--- INPUT FOR THIS TASK Enclosed Below ---

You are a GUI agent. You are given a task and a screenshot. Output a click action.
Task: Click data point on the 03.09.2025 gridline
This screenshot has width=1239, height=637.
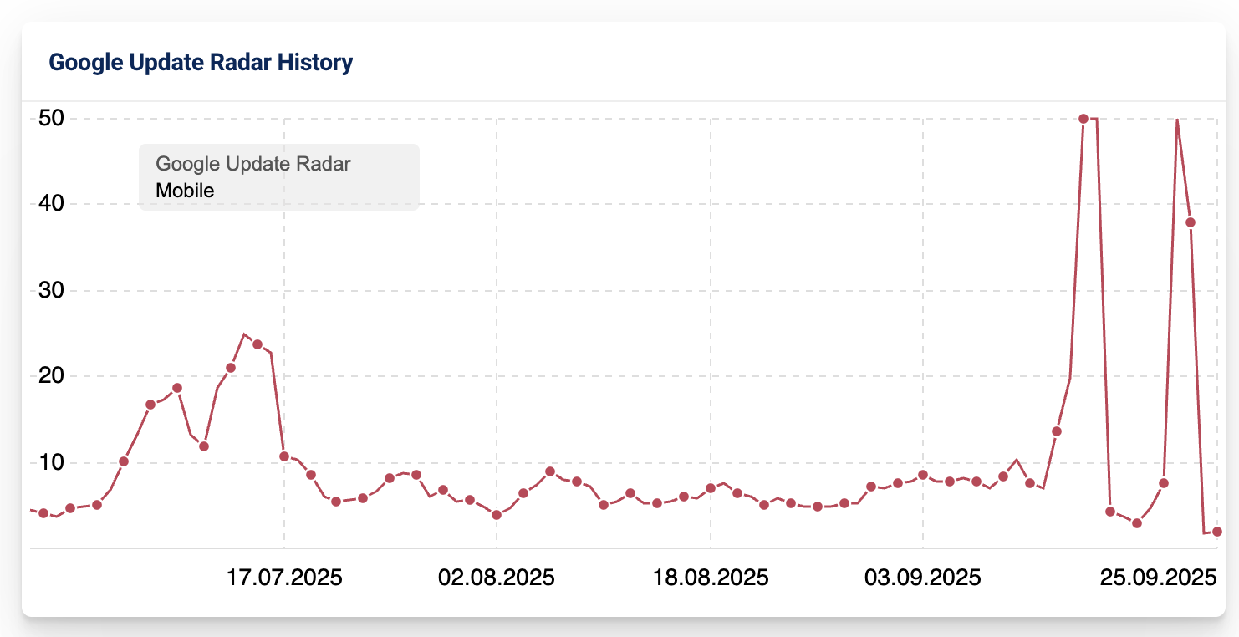(923, 475)
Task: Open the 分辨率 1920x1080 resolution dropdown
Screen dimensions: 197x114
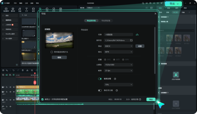Action: point(119,65)
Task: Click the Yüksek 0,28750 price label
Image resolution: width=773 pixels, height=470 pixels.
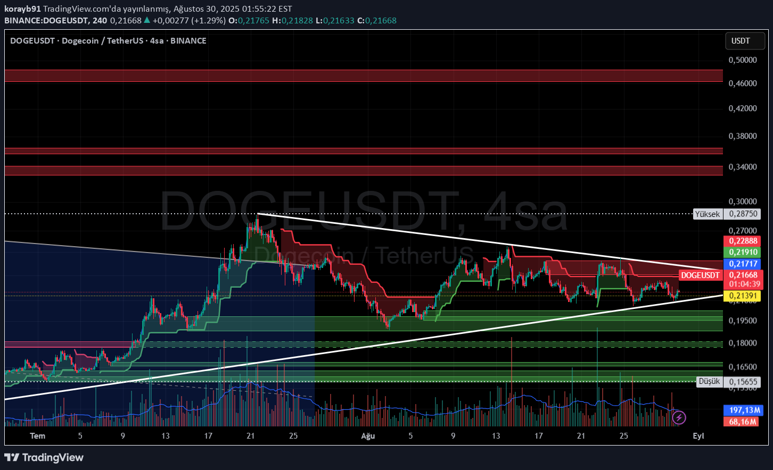Action: click(727, 214)
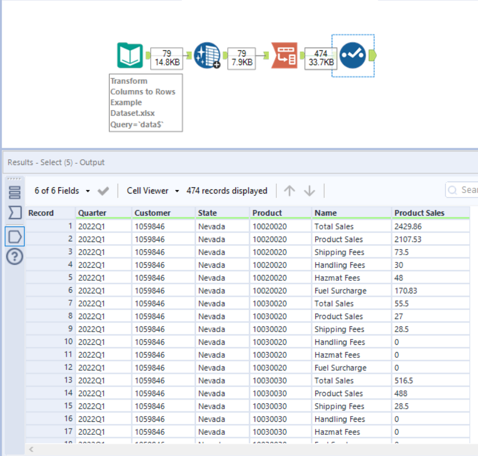Click the sigma icon in Results sidebar
The width and height of the screenshot is (478, 456).
point(15,213)
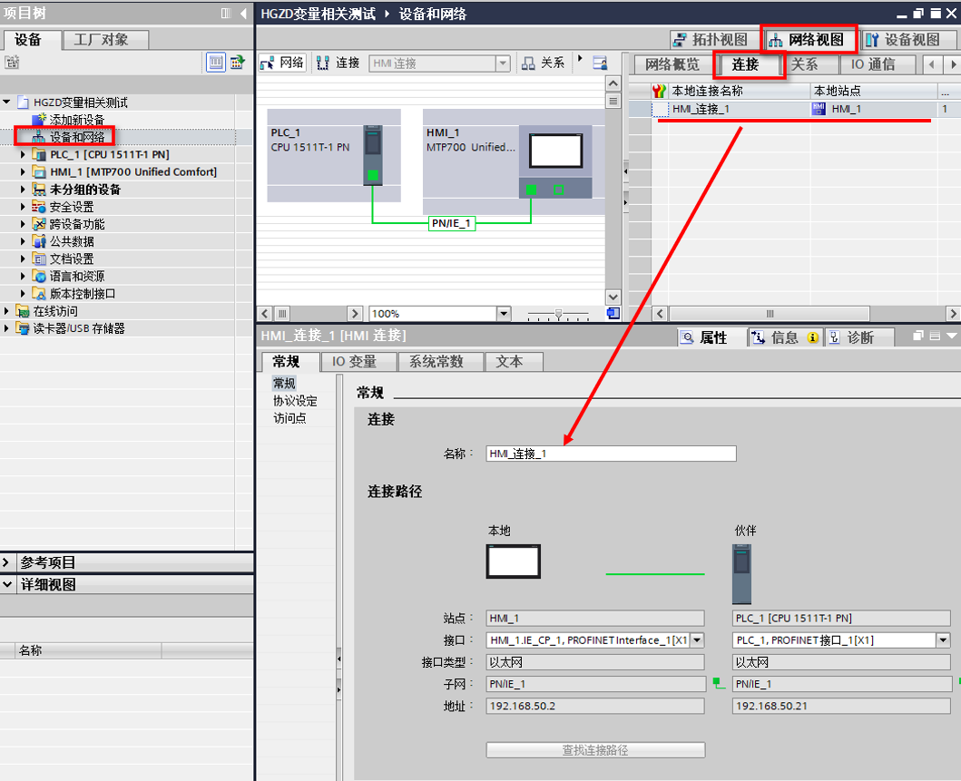Screen dimensions: 961x781
Task: Click the zoom slider in network view
Action: pyautogui.click(x=558, y=314)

--- End of Enclosed INPUT FOR THIS TASK ---

Repeat the records in full, precisely, and keep the pictures out.

You are a GUI agent. You are given a task and a screenshot. Output a click action.
Task: Click data point on the 03.09.2025 gridline
This screenshot has width=1239, height=637.
(923, 475)
Task: Open the 分辨率 1920x1080 resolution dropdown
Screen dimensions: 197x114
Action: point(119,65)
Task: Click the Yüksek 0,28750 price label
Image resolution: width=773 pixels, height=470 pixels.
Action: click(727, 214)
Click the sigma icon in Results sidebar
The width and height of the screenshot is (478, 456).
point(15,213)
Screen dimensions: 961x781
Task: Click the zoom slider in network view
Action: pyautogui.click(x=558, y=314)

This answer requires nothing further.